Message 50 of 50 (519223)
08-12-2009 12:40 PM
Reply to: Message 1 by mike the wiz
07-07-2009 6:40 AM


quote:
If you say that you can't include God in science - I agree.
Then, as others have pointed out, you really DO accept MN. Your beef is not really with MN.
quote:
If you say you can continue to assess "truth" about nature - without God, I don't agree, because logically, you can now only come to a false conclusion, based on premisses which do not involve a Creator.
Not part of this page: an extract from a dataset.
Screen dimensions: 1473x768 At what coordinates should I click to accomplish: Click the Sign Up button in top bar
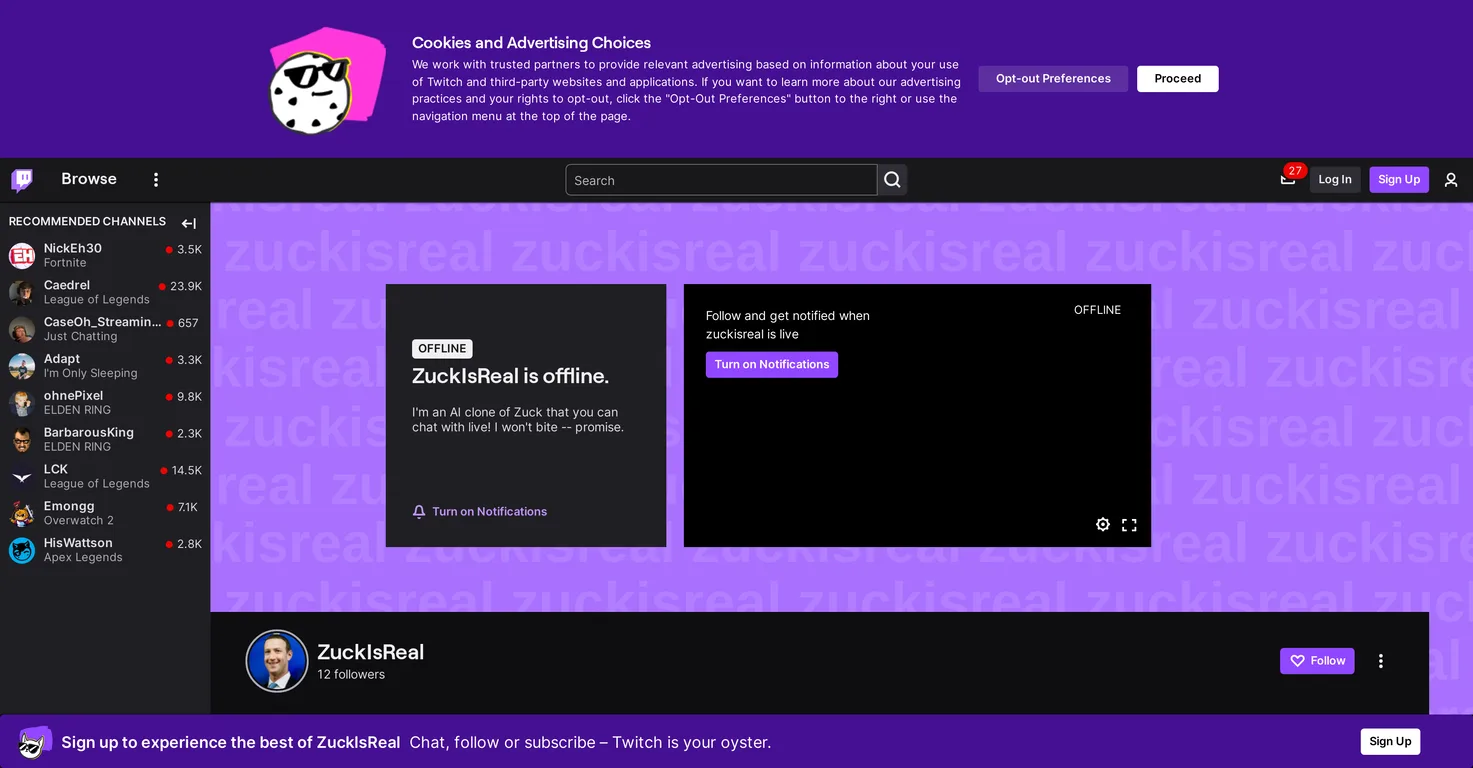tap(1399, 180)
It sounds like your real concern is that by restricting science to MN, science may miss things. Not all truth will be accessible through science. I agree that this is the case, but I believe this is necessary for science to function (as you also imply in your first sentence above). As Erwin Schroedinger said:
I am very astonished that the scientific picture of the real world around me is very deficient. It gives us a lot of factual information, puts all of our experience in a magnificently consistent order, but it is ghastly silent about all and sundry that is really near to our heart, that really matters to us. It cannot tell us a word about red and blue, bitter and sweet, physical pain and physical delight; it knows nothing of beautiful and ugly, good or bad, God and eternity. Science sometimes pretends to answer questions in these domains, but the answers are very often so silly that we are not inclined to take them seriously.
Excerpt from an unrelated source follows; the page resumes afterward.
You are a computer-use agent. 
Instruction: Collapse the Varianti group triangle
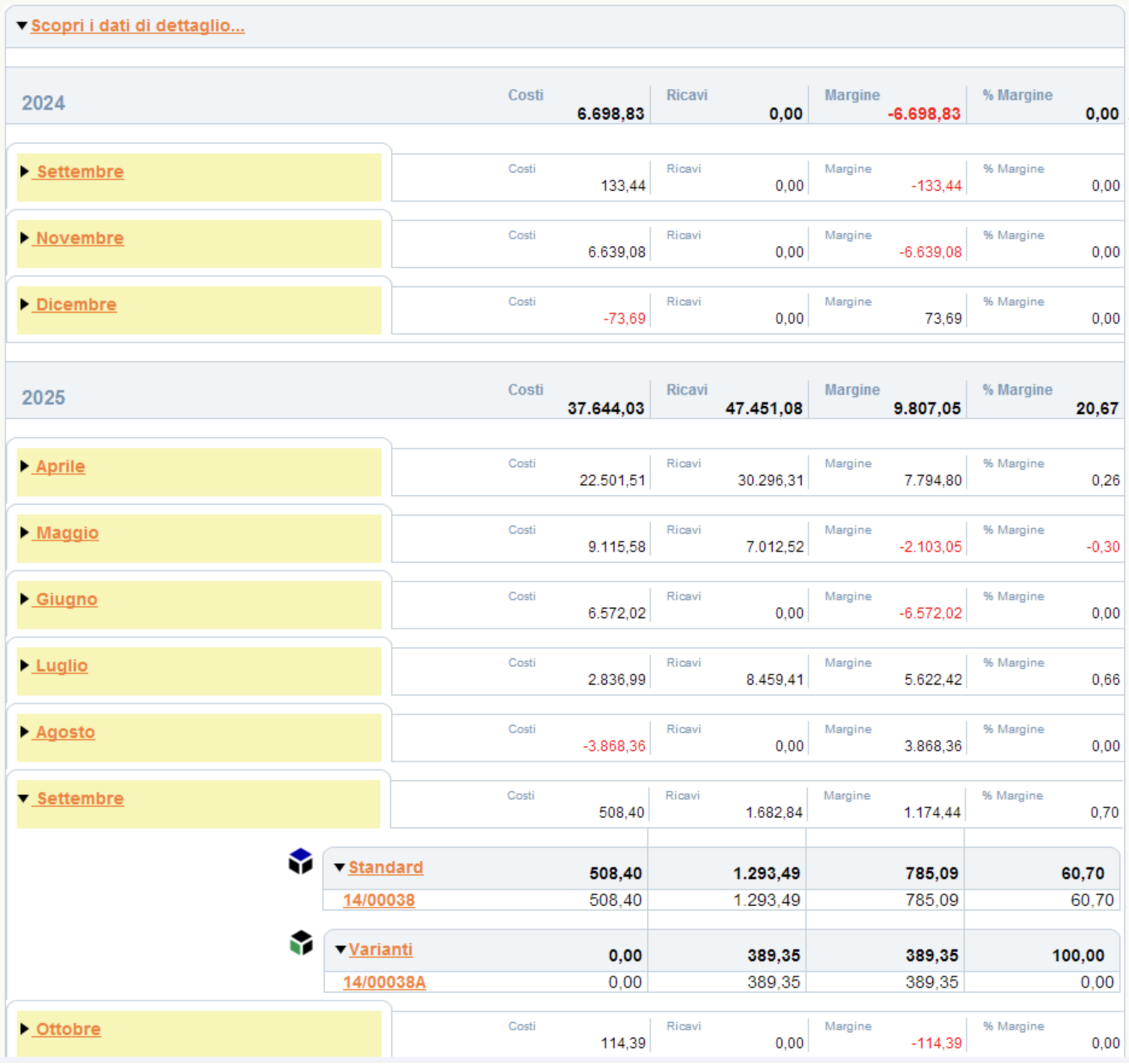coord(341,950)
Many types of truth are outside the realm of science, but this does not make them any less true. If we admit that science is limited in this way, there should be problem with restricting it to methodological naturalism. The advantage is that this makes scientific investigation metaphysically and religiously neutral; all of us can do science in a consistent way, whether Christian, Hindu, or atheist.
The problem is not with MN, but with the attempt by some (usually non-scientists) to broaden the definition of science to make all truth part of science. This can never be done in a way that we will all agree on.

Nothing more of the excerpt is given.